WORK INSTRUCTIONS
Everything from the line containing "Task: Click the Волгоград city name" to the end of the records must be restated word for word, and nothing else.
====
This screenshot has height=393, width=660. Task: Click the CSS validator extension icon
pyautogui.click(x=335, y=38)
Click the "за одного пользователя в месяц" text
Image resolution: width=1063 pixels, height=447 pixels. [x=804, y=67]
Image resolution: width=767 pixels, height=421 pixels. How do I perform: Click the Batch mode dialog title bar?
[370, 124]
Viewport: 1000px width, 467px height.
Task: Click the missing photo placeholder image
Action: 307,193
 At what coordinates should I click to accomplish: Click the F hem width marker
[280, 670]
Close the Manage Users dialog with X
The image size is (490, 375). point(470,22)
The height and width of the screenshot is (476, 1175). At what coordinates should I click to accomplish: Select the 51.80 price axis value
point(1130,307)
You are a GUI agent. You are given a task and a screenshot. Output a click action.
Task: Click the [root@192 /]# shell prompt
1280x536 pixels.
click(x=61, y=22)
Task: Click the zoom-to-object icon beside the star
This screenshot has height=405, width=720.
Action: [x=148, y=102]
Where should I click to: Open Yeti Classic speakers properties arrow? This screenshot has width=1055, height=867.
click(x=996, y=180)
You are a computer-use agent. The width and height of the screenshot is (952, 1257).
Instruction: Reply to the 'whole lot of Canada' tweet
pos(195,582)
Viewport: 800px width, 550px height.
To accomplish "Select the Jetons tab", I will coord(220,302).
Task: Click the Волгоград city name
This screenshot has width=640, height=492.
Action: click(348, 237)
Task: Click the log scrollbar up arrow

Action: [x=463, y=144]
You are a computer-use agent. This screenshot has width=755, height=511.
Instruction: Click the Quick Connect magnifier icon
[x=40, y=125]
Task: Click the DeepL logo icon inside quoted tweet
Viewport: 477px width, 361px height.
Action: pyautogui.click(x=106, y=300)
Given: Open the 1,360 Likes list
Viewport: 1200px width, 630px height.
====
YOUR SOLUTION
Task: Click the Волгоград city name
This screenshot has width=640, height=492.
Action: click(348, 237)
Task: Click the log scrollbar up arrow

Action: [x=463, y=144]
You are a computer-use agent. This screenshot has width=755, height=511.
Instruction: Click the Quick Connect magnifier icon
[x=40, y=125]
Task: Click the DeepL logo icon inside quoted tweet
Viewport: 477px width, 361px height.
Action: pyautogui.click(x=106, y=300)
Given: Open the 1,360 Likes list
Viewport: 1200px width, 630px height.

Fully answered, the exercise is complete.